Tasmanophilus opinatus

Scientific classification
- Kingdom: Animalia
- Phylum: Arthropoda
- Subphylum: Myriapoda
- Class: Chilopoda
- Order: Geophilomorpha
- Family: Zelanophilidae
- Genus: Tasmanophilus
- Species: T. opinatus
- Binomial name: Tasmanophilus opinatus (Newport, 1845)
- Synonyms: Arthronomalus opinatus Newport, 1845; Tasmaniophilus nichollsii Verhoeff, 1937; Tasmanophilus tasmanianus Chamberlin, 1920;

= Tasmanophilus opinatus =

- Genus: Tasmanophilus
- Species: opinatus
- Authority: (Newport, 1845)
- Synonyms: Arthronomalus opinatus Newport, 1845, Tasmaniophilus nichollsii Verhoeff, 1937, Tasmanophilus tasmanianus Chamberlin, 1920

Species of centipede

Tasmanophilus opinatus is a species of centipede in the Zelanophilidae family. It is endemic to Australia, and was first described in 1845 by British entomologist George Newport.

==Description==
The original description of this species is based on two damaged syntypes missing their posterior ends.
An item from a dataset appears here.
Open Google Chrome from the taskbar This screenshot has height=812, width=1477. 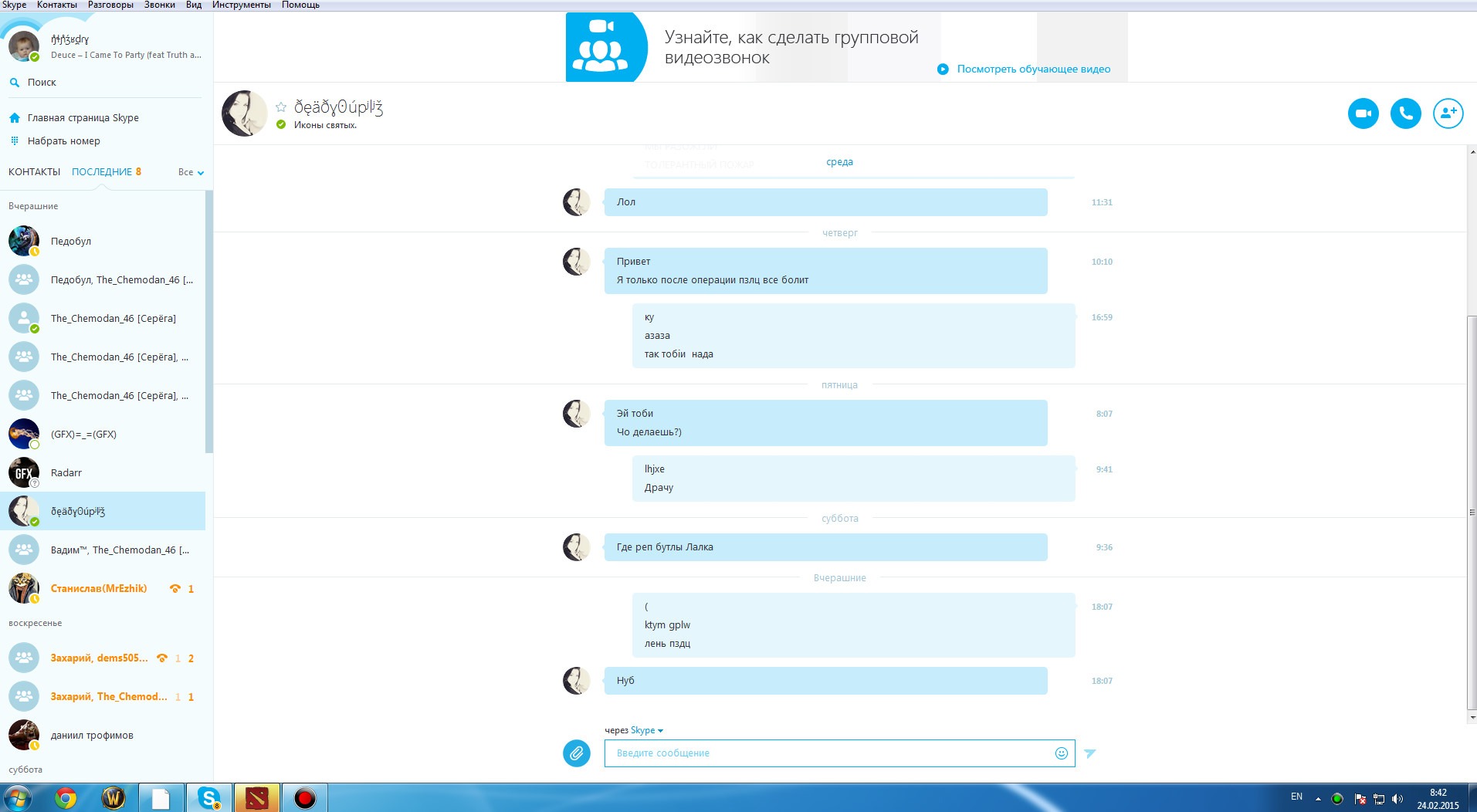tap(66, 798)
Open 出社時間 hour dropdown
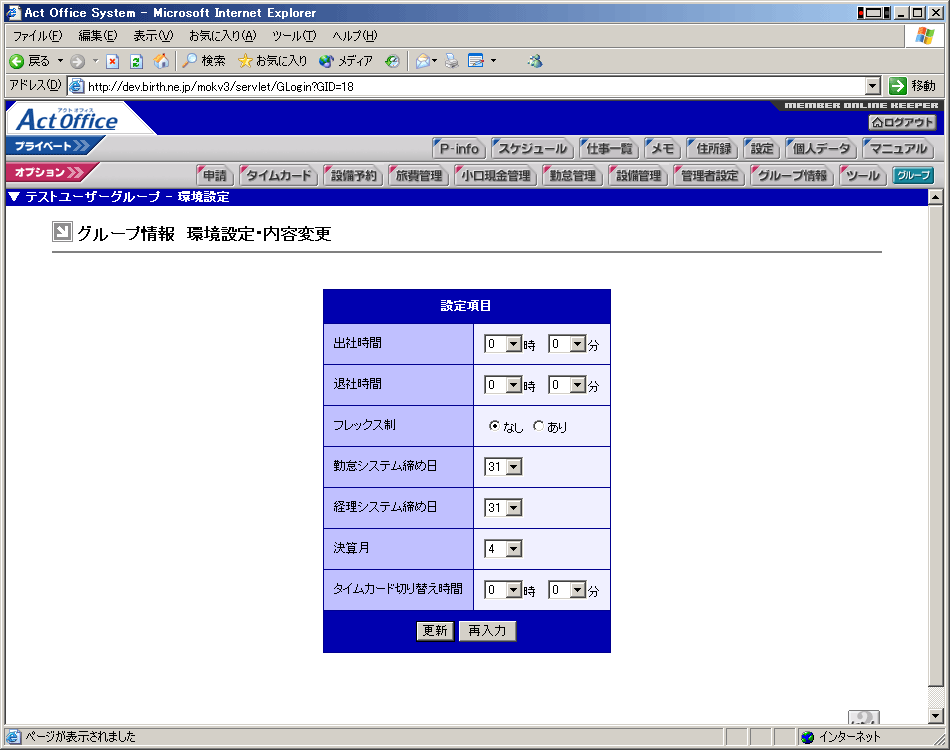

A description of another specimen reports a deep orange-yellow color, a length of 54 mm, and 69 pairs of legs.

==Distribution==
The species occurs in south-eastern Australia, in Victoria and Tasmania.

==Behaviour==
The centipedes are solitary terrestrial predators that inhabit plant litter, soil and rotting wood.